Aim of the task: The answer must consist of every line below that holds the word "plus".

(Pixel coordinate grounding data)
-*-*-

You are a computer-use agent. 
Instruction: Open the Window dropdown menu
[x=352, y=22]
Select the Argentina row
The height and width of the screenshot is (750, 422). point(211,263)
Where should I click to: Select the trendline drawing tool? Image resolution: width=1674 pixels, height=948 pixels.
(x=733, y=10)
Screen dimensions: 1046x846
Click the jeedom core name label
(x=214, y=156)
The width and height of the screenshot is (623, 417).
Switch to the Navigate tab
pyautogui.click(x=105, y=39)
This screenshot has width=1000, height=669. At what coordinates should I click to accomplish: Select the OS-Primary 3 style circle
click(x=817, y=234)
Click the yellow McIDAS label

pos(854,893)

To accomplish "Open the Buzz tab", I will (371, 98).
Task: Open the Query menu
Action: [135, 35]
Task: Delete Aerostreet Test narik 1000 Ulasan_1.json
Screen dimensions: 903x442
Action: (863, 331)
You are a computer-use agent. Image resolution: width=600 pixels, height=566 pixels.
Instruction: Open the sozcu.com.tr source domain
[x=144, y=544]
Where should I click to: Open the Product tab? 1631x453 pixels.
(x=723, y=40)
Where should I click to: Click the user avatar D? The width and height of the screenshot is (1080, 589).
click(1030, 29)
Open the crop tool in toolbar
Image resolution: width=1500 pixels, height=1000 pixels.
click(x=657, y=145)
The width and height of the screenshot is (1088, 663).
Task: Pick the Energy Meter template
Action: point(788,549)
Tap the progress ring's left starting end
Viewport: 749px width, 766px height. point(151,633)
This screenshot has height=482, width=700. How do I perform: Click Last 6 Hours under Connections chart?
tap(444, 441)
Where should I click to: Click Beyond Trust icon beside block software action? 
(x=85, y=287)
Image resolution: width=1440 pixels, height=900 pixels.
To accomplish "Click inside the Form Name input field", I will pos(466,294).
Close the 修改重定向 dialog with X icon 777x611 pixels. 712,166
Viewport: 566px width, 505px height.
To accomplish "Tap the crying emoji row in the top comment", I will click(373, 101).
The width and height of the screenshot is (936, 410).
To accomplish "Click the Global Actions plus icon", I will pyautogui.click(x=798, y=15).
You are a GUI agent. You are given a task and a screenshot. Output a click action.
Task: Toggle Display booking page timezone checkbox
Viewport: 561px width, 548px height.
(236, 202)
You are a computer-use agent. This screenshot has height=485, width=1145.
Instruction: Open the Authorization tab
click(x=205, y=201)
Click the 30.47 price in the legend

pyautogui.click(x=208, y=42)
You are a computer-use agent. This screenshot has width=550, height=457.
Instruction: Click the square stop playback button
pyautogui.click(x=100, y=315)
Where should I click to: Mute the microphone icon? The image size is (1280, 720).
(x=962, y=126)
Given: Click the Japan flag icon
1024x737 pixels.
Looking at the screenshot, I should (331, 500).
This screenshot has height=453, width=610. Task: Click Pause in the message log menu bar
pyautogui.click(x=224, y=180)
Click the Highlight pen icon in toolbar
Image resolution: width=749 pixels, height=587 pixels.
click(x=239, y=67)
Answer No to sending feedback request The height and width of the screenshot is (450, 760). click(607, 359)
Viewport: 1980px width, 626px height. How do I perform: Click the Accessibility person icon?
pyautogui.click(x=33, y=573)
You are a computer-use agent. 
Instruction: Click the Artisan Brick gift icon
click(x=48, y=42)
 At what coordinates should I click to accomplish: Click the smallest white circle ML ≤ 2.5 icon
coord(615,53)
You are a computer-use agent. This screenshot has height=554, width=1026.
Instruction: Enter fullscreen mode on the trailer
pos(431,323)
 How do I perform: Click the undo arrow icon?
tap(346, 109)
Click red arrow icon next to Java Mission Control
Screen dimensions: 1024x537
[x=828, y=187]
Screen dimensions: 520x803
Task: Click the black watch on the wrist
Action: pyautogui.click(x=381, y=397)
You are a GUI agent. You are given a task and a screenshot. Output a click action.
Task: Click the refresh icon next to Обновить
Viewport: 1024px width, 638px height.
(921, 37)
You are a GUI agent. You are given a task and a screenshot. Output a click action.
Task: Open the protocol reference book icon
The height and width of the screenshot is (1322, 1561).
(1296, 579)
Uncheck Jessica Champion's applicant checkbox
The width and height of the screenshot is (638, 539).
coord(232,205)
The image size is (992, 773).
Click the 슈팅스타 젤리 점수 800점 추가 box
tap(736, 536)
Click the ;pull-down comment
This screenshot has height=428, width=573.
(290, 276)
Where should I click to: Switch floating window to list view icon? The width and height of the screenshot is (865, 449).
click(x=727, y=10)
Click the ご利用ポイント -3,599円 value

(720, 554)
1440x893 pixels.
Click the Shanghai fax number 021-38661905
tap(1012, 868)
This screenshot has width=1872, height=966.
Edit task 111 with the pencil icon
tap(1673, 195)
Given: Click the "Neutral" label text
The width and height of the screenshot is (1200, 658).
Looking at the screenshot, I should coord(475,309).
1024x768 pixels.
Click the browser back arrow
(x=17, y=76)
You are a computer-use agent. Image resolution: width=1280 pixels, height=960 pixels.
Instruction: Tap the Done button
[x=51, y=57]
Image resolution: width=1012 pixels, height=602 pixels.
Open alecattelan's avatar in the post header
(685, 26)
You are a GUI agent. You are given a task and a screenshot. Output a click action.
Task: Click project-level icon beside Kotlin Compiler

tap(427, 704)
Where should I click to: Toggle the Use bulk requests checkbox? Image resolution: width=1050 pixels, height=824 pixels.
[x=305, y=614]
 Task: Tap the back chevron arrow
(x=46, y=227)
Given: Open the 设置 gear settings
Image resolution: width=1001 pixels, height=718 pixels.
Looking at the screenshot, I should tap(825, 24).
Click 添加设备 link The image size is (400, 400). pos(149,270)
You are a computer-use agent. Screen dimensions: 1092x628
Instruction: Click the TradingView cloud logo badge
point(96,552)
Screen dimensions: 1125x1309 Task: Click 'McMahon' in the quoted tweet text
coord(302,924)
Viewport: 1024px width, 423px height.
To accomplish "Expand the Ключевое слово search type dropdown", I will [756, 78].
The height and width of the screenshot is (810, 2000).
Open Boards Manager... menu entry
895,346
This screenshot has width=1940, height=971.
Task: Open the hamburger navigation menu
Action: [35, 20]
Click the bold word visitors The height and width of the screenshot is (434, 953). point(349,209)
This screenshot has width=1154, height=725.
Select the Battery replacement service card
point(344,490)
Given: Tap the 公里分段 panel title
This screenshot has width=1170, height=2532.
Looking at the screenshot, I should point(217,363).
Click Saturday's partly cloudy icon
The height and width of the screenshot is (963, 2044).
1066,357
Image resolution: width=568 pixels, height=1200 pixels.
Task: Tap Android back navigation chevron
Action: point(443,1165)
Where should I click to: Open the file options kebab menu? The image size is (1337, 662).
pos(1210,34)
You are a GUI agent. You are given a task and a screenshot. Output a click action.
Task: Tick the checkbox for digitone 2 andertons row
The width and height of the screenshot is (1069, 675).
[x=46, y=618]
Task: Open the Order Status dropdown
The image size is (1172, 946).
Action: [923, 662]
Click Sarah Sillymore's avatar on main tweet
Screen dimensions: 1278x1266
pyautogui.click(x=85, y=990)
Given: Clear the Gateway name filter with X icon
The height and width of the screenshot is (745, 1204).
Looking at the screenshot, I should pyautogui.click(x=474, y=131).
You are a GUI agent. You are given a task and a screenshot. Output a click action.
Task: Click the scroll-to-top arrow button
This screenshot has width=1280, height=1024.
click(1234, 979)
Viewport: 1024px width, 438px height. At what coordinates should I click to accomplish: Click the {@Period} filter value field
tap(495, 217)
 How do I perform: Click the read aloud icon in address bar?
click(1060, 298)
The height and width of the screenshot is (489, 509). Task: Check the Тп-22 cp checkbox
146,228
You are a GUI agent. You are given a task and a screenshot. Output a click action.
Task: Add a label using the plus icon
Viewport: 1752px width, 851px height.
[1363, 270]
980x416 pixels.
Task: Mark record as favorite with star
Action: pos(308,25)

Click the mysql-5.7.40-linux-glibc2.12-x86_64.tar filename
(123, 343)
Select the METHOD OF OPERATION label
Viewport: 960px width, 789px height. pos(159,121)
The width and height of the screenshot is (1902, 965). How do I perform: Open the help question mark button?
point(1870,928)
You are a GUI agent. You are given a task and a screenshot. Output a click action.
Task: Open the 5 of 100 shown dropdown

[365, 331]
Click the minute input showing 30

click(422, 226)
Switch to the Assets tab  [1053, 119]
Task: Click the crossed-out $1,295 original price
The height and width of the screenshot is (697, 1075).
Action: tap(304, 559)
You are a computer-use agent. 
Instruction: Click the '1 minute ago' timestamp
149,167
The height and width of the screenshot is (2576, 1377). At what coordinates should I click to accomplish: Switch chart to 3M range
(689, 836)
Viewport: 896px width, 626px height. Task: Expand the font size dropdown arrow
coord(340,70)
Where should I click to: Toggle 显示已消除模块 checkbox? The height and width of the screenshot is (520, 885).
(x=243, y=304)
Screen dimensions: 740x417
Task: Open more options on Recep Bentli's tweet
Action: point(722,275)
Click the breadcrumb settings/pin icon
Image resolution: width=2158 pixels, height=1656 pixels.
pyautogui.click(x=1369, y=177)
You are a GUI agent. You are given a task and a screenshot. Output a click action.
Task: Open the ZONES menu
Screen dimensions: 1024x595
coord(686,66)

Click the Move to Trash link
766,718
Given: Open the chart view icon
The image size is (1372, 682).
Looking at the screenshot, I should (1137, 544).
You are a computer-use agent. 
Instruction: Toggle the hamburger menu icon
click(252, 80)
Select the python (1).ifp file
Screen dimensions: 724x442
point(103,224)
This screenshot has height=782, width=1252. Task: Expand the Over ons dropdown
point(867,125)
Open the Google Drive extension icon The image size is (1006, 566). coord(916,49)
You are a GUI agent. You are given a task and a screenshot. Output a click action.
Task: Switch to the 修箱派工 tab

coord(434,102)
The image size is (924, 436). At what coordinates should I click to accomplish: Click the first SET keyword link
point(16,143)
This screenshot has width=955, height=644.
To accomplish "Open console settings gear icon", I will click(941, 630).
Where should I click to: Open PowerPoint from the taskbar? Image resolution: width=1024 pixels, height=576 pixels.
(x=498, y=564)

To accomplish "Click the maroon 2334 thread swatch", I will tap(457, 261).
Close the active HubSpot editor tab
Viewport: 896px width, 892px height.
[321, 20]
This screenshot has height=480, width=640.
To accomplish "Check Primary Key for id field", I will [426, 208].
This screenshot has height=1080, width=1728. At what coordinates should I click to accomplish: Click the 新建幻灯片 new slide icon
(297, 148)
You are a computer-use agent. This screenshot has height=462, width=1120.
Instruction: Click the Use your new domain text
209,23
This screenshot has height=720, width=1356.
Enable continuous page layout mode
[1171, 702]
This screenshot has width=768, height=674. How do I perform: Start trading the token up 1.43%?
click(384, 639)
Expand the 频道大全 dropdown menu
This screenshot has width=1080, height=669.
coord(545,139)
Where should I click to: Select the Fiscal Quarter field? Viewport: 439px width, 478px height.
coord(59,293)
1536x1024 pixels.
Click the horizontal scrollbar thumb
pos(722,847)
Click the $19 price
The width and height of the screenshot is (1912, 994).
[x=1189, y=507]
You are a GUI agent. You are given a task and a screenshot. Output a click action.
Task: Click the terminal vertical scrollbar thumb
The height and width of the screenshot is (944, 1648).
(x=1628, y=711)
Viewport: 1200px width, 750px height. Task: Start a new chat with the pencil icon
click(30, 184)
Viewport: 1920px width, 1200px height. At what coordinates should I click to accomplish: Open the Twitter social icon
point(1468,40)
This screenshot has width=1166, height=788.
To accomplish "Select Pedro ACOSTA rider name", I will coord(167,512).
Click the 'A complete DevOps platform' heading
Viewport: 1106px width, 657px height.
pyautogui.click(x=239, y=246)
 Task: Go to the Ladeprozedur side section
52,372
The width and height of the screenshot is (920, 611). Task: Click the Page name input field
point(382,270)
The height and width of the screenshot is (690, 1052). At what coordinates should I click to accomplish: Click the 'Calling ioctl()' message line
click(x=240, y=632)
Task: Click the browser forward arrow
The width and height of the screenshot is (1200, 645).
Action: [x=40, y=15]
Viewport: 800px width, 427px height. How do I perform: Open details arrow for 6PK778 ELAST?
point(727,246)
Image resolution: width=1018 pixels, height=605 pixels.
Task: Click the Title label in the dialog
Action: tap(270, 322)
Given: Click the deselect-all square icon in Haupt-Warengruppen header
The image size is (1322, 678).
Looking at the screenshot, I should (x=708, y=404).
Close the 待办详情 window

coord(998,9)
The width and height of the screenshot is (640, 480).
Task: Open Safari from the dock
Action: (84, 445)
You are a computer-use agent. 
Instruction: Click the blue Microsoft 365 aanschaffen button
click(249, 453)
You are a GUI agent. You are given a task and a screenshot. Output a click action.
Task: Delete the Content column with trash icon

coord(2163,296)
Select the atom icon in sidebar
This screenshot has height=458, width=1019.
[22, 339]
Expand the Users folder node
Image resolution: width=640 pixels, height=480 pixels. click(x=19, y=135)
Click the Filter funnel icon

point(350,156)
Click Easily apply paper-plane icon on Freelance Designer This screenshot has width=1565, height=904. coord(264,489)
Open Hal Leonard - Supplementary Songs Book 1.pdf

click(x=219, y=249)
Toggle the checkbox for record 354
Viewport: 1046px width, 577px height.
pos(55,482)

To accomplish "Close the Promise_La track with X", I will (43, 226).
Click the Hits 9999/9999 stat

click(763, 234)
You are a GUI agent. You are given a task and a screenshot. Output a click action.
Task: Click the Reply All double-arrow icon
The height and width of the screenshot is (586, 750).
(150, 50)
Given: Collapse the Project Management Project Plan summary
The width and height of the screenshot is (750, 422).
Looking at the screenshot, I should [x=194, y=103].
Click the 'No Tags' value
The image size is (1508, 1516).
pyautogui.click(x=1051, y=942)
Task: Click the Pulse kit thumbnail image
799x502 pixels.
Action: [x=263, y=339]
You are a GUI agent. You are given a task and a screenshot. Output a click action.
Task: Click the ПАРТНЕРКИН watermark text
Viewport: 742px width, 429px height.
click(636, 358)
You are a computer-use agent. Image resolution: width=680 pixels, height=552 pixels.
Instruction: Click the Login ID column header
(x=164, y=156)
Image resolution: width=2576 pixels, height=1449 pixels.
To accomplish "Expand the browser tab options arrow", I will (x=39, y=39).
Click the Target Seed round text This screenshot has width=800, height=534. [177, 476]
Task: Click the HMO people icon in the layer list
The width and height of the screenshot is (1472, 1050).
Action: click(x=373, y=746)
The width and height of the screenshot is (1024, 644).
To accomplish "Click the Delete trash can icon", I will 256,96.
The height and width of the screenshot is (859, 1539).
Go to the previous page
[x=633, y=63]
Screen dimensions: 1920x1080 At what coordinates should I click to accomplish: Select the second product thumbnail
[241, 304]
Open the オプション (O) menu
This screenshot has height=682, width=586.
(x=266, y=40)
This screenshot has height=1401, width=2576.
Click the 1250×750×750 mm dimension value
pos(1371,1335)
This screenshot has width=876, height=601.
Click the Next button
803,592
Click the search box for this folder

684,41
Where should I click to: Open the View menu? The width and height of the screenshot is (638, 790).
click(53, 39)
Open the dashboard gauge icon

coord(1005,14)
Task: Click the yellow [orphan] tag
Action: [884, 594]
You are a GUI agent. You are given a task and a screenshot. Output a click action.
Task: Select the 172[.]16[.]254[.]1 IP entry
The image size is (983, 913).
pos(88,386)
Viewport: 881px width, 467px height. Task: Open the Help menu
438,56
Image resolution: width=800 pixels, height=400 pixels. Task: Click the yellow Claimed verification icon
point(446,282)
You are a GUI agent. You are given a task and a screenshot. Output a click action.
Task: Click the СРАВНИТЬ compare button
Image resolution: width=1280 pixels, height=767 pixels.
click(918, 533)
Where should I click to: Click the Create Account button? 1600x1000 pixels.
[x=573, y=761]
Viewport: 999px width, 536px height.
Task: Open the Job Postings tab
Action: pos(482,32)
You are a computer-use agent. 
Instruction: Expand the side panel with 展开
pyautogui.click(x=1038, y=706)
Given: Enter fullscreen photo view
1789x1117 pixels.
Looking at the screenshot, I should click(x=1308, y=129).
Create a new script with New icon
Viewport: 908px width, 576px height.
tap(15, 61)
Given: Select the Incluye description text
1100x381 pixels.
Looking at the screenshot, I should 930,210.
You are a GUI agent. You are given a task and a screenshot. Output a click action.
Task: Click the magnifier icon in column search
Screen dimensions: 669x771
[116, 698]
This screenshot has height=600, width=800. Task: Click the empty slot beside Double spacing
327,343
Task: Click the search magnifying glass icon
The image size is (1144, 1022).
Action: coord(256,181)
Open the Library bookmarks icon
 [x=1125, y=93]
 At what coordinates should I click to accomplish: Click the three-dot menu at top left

-*-*-

Result of this exercise:
To accomplish "Click the Global Actions plus icon", I will pyautogui.click(x=798, y=15).
Task: Add a label using the plus icon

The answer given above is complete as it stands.